* Problem statement
Find the lines below that contain the string "computer". Copy each one.

-.-.-

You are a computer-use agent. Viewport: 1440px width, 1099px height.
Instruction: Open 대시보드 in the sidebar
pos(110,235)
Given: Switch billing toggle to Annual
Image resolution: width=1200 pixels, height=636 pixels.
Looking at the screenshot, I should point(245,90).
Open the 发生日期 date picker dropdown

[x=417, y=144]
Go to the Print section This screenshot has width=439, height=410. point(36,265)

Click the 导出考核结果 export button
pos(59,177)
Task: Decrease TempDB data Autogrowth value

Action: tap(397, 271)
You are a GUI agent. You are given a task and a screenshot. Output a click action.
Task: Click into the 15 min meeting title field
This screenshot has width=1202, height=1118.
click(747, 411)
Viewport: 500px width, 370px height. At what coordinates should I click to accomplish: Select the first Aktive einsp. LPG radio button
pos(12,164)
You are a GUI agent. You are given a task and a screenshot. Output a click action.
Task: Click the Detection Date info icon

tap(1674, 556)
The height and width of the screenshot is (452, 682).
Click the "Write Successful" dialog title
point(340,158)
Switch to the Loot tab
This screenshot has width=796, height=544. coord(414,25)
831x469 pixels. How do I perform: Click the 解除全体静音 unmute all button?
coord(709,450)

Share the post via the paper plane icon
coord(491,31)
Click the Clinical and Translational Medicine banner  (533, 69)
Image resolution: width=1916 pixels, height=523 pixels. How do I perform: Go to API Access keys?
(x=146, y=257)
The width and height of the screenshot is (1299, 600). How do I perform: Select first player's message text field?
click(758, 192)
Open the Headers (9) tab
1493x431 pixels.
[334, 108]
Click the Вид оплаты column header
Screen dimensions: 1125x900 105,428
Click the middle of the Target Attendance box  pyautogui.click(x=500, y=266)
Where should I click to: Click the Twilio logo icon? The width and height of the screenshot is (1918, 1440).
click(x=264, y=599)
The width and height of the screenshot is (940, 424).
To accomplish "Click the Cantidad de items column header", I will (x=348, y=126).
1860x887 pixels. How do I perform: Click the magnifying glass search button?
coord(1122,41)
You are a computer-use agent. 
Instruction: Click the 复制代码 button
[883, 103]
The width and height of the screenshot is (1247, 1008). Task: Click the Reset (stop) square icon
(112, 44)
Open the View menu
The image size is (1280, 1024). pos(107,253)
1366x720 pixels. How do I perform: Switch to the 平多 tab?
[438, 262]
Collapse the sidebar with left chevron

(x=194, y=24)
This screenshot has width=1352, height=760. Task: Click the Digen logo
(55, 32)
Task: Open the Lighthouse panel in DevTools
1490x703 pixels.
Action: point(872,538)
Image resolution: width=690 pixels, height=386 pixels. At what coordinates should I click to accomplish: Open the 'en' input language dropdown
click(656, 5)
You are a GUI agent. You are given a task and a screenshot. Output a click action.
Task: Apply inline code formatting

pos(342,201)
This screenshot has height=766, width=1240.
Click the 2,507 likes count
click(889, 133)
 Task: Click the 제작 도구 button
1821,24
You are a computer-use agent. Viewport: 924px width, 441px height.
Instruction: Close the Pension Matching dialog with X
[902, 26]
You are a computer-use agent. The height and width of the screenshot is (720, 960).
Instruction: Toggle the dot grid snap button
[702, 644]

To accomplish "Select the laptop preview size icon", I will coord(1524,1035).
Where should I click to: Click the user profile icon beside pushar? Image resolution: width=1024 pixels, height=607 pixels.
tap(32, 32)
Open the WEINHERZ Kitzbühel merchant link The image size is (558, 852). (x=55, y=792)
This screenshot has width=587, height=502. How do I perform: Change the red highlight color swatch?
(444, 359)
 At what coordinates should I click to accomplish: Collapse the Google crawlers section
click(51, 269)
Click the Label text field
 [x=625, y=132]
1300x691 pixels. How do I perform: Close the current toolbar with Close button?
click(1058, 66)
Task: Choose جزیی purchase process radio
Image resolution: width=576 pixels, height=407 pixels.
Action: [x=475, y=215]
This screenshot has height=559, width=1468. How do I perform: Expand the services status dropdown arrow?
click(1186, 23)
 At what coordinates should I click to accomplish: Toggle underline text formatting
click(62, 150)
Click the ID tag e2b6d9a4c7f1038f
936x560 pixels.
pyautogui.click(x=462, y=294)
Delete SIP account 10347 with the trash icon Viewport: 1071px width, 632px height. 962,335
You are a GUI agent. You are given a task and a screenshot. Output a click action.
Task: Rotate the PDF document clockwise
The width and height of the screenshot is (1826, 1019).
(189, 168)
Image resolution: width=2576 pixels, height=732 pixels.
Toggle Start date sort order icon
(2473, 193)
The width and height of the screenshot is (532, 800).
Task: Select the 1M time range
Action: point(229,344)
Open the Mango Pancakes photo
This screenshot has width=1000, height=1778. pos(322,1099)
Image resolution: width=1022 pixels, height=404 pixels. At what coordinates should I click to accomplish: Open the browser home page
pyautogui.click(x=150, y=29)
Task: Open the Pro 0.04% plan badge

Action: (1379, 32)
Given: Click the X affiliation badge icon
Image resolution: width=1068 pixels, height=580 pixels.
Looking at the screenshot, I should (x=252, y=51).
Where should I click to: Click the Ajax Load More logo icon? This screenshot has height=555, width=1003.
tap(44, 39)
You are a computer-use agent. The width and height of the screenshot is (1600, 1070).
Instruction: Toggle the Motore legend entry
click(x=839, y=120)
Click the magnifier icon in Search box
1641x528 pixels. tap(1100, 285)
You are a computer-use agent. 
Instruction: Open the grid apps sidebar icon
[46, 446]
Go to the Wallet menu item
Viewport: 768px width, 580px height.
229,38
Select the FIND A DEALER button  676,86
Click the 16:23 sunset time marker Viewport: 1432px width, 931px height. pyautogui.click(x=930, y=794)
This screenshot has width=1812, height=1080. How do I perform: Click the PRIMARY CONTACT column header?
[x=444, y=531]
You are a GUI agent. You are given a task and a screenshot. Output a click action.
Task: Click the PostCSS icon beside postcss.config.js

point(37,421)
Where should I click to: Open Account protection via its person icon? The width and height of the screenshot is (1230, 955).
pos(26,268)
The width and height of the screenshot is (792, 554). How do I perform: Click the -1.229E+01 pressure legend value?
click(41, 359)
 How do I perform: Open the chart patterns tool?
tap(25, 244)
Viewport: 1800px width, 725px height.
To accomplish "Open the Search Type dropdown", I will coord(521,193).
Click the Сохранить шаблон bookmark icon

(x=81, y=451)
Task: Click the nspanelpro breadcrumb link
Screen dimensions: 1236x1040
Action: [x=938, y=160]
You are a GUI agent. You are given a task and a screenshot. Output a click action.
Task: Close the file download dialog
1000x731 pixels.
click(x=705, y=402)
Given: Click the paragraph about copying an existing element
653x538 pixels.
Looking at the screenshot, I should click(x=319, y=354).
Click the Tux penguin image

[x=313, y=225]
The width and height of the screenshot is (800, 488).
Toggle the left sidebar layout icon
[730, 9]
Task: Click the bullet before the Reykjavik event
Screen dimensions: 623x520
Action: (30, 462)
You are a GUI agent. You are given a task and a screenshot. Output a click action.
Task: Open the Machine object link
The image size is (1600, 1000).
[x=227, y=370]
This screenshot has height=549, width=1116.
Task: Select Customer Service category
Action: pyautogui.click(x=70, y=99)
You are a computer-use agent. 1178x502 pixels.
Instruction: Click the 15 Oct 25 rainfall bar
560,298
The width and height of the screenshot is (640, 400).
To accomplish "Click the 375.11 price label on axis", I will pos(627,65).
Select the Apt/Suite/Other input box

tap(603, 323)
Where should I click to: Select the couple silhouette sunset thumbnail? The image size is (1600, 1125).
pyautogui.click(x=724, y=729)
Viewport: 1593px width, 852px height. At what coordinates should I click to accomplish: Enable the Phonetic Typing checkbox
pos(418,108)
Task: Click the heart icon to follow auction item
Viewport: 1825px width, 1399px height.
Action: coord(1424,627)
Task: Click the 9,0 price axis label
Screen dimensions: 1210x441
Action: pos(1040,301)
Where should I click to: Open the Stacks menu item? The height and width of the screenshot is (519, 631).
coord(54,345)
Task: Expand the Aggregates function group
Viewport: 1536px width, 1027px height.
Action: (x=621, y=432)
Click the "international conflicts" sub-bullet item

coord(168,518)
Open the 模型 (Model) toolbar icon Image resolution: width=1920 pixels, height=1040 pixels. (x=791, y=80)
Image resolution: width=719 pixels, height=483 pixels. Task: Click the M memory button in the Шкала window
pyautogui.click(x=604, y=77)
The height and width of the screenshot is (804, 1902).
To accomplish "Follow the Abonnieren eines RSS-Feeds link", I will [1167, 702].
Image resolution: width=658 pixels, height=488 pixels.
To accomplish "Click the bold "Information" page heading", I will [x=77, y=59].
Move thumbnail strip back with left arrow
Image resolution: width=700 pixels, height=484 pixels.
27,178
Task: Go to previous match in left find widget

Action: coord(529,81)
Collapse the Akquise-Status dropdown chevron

-.-.-

* Written solution
You are a computer-use agent. Viewport: 1440px width, 1099px height.
You are a computer-use agent. 
You are a computer-use agent. Viewport: 924px width, 441px height.
You are a computer-use agent. The height and width of the screenshot is (720, 960).
You are a computer-use agent. The width and height of the screenshot is (1600, 1070).
You are a computer-use agent. 
You are a computer-use agent. 1178x502 pixels.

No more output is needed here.